(PROVIDED PASSAGE)
^^^^^^^^

Thus, at least the appropriate theoretical context has been prepared for taking a closer look at advertising in the broadcast media. Arcangeli, for example, already attempts, in contrast to the former research, to build his analyses of the linguaggio pubblicitario on a comparison “tra affissi murali (manifesti vs. poster), annunci cartacei e spot televisivi” [‘between mural bills and posters, print advertisements and TV spots’] (2008, 7). He obviously broadens his data (“qualcosa come centomila réclame” [‘about 100,000 advertisements’]) to different media, limits the quotations, however, to some selected examples without referring to their origin. Other impulses to turn the attention to the “tertiary” media are coming from the emerging media linguistic current in German linguistics applied to the Romance languages: the basis is the analytic framework of the multimodal text – taken from Halliday’s systemic functional linguistics and subsequently developed by Kress and Van Leeuwen – in which all codes possess either equal and complementary or additional functions in order to produce a complex (semiotic) unit of communication. Its particular message can not only be described on the basis of the respective code potentials, but must also be substantiated in their specific interplay (cf. Stöckl 2006 and 2011; Roth/Spitzmüller 2007). Taking into account all appearing sign resources in their linguistic relevance (i.e., the phonetic, semantic, syntactic and textual values), a new understanding of text is evolving which seems to be realized exemplarily in the advertising text (Stöckl 2012b; Runkehl 2012).
The following images list the various codes or modes of a text and their semiotic capacity as put together systematically by Stöckl (2006, cf. Fig. 2), and point to the different possibilities of codification in correlation with different media, i.e., print, TV, radio and Internet (Tab. 1).
Even if the multimodal text analysis is still focused on printed ads and their basic configuration, new analytical frameworks are applied in order to face the interplay of language and picture as powerful modes, e. g., all above the theories of “text design” or a “new” visual linguistics (cf. Bucher 2007; Roth/Spitzmüller 2007; Schmitz 1997 and 2007; Große 2011; Diekmannshenke/Klemm/Stöckl 2011). According to Barthes’ differentiation between ancrage and relais (1964, 44), Nöth (2000), on the one hand, and Stöckl (1997; 2004a and b), on the other, develop models of analysis which examine respectively the different forms of mode connection and assert convergence (in terms of addition or complementarity) and divergence (in terms of contrast and violation). Both types approve the agents’ art to build on the cognitive capacity of the recipients to engage in what Stöckl (2004a, 230) calls “explorative Semiose” [‘explorative semiosis’] by putting together the text chunks like resolving a puzzle.

^^^^^^^^

(EXTRACTED ENTRIES)
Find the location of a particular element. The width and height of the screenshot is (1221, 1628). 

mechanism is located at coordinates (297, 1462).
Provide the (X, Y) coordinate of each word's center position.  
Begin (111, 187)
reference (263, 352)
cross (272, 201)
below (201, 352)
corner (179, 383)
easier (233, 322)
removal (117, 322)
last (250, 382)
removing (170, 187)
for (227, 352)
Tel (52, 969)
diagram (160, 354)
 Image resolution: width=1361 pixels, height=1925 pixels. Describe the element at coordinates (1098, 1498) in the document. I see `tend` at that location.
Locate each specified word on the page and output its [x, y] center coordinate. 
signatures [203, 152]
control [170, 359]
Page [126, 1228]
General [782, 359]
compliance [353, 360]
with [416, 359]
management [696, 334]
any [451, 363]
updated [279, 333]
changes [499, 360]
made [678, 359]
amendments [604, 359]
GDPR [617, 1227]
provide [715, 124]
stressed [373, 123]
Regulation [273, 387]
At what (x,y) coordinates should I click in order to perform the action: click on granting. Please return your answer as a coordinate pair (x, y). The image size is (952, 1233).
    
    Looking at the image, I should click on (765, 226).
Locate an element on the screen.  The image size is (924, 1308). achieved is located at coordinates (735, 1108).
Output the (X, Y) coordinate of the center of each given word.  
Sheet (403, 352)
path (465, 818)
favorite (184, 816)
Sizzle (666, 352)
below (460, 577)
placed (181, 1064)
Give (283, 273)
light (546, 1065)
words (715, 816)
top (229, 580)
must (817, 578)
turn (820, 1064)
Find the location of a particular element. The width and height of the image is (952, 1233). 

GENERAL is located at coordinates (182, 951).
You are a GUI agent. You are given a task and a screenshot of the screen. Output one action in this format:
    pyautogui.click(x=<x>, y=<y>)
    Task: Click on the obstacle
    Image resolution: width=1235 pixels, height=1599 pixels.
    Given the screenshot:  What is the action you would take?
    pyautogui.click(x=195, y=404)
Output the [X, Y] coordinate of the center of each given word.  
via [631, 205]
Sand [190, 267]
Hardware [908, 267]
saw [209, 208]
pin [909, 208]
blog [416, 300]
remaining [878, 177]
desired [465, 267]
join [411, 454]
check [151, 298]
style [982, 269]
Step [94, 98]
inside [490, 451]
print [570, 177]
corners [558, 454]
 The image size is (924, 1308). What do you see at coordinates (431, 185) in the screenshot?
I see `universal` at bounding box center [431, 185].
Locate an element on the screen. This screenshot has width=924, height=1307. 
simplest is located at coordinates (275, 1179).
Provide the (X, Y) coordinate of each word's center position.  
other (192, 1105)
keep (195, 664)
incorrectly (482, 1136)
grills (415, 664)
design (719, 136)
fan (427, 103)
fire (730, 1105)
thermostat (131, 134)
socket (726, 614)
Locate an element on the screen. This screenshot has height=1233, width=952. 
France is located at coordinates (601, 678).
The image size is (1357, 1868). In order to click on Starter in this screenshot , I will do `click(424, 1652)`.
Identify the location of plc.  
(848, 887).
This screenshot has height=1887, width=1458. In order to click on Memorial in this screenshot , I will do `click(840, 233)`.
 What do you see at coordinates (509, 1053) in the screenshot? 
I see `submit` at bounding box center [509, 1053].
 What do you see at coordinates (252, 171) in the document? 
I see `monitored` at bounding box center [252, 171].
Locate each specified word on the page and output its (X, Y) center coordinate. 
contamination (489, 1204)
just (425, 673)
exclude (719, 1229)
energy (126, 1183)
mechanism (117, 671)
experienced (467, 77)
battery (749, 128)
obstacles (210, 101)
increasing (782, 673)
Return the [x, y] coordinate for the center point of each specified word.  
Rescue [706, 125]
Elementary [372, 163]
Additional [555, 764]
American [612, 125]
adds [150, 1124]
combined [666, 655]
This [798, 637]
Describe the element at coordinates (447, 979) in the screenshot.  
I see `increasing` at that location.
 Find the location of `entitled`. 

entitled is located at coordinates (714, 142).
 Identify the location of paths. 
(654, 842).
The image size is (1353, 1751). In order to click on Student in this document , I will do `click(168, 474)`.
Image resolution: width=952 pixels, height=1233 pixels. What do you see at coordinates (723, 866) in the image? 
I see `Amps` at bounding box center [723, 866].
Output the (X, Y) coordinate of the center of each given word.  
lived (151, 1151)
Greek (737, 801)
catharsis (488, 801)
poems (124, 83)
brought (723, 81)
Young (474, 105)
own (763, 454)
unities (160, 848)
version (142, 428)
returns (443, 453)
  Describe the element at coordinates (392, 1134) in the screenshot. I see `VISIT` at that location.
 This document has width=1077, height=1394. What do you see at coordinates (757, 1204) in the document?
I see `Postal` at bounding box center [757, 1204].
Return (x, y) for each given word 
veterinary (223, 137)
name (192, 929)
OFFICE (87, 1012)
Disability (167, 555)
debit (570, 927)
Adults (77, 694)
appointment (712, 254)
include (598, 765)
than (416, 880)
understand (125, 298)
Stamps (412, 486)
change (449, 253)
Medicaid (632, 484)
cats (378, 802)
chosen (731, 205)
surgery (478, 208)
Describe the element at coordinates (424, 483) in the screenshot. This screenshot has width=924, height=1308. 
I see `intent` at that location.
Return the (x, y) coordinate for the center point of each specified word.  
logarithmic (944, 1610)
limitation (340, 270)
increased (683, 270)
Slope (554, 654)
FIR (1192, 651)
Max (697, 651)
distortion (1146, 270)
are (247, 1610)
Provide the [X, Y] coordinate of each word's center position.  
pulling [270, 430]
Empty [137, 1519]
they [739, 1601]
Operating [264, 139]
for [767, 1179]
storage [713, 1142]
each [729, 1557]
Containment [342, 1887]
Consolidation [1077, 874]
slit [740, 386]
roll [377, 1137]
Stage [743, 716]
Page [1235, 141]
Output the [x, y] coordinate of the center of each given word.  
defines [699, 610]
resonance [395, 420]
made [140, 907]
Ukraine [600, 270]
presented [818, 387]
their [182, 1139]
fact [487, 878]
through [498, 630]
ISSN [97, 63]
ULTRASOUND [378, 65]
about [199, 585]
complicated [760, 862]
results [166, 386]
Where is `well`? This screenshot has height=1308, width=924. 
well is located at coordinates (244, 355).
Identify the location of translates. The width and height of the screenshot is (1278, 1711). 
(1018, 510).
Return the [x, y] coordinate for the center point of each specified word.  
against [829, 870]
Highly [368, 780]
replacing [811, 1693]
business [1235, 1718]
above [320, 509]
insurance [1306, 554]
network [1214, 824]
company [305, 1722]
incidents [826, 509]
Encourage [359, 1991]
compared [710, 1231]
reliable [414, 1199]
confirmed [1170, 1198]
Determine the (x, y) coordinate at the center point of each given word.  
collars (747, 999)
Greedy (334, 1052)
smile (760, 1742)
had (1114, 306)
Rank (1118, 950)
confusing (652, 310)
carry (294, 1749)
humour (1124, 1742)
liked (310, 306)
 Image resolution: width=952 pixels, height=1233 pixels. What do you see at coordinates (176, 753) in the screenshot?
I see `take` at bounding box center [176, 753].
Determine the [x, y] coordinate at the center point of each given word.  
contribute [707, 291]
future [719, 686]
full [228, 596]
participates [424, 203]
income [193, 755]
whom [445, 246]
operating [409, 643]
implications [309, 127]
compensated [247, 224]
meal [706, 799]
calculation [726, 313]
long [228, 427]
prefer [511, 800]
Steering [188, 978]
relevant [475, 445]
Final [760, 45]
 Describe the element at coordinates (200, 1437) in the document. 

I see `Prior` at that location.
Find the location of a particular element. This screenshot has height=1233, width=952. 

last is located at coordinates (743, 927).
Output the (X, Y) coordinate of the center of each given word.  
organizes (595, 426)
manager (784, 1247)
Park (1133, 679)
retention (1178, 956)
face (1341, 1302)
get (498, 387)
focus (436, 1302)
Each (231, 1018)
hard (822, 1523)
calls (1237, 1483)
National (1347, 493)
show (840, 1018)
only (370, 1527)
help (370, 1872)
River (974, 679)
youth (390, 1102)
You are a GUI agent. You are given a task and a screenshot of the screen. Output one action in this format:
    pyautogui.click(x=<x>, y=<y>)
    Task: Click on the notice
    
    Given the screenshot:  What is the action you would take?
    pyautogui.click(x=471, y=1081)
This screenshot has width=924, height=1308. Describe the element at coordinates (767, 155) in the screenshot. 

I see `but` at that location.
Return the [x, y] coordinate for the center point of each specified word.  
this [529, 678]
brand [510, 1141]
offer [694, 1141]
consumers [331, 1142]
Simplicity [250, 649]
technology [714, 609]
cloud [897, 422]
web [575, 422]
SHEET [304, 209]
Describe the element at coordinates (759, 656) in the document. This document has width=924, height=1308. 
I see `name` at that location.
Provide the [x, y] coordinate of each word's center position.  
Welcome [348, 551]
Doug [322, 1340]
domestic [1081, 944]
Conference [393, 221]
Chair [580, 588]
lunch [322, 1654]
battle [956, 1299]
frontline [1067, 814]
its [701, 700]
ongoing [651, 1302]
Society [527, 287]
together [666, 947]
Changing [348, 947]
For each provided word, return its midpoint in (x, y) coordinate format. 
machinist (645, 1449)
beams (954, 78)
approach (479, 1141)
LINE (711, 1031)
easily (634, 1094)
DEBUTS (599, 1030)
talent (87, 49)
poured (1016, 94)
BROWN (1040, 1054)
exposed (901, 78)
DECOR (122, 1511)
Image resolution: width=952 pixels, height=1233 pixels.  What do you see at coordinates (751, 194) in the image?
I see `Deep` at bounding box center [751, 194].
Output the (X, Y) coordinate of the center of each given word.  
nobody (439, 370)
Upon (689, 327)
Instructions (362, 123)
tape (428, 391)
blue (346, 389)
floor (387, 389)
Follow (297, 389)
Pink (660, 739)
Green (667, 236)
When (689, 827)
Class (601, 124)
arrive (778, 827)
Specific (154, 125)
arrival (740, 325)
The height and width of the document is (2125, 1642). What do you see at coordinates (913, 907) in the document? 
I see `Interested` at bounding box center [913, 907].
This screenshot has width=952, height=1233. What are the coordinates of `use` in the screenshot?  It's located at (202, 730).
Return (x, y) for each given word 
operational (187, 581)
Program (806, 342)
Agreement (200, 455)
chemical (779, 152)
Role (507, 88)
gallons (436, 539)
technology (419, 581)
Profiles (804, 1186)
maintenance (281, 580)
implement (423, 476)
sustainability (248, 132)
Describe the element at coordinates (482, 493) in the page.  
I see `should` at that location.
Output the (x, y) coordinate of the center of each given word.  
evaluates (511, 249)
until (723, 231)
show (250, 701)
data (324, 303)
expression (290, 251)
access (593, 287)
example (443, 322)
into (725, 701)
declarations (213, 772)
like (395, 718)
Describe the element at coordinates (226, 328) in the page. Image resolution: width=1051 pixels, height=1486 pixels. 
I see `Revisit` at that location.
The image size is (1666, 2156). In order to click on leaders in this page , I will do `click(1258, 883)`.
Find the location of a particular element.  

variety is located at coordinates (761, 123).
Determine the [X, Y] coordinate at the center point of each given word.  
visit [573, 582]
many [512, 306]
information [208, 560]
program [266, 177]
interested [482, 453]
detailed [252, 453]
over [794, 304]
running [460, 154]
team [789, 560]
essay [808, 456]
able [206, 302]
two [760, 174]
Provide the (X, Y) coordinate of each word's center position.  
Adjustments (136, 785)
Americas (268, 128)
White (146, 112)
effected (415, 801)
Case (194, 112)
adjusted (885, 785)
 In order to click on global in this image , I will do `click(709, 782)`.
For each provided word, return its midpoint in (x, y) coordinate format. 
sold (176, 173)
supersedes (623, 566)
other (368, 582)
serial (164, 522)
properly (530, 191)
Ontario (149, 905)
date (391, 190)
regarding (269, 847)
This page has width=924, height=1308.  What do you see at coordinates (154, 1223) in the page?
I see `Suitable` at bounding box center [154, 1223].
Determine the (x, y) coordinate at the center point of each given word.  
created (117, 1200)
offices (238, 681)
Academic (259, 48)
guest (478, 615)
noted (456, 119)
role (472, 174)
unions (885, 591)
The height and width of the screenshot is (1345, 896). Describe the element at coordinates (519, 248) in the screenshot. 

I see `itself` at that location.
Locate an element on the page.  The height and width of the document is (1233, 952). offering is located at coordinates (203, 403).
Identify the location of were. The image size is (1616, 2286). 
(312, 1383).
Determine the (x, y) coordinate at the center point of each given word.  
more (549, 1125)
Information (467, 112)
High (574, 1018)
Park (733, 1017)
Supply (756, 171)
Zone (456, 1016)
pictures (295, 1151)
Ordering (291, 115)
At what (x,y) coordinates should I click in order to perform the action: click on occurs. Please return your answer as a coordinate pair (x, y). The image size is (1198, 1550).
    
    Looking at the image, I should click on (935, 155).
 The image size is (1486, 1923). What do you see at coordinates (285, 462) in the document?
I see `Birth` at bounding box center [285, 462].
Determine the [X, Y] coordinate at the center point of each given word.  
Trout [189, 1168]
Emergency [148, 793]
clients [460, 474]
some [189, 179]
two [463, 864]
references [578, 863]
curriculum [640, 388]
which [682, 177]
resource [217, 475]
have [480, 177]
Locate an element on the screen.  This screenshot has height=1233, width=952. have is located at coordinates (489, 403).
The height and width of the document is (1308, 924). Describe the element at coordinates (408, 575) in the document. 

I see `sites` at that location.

^^^^^^^^

(DIRECTIONS)
(a) Decide whether each statement agrees with the passage on advertising analysis, answering yes or no and quoting the words that settle it. (i) Arcangeli gives the origin of each example he quotes. (ii) The framework of the multimodal text comes from Halliday's systemic functional linguistics. (iii) Multimodal text analysis no longer focuses on printed ads.
(b) In the passage on advertising analysis, whose differentiation do Nöth and Stöckl follow when they develop their models of analysis?

(ANSWER LIST)
(a)
(i) No: "limits the quotations, however, to some selected examples without referring to their origin."
(ii) Yes: "taken from Halliday’s systemic functional linguistics and subsequently developed by Kress and Van Leeuwen."
(iii) No: "Even if the multimodal text analysis is still focused on printed ads and their basic configuration."

(b) They follow Barthes' differentiation between ancrage and relais.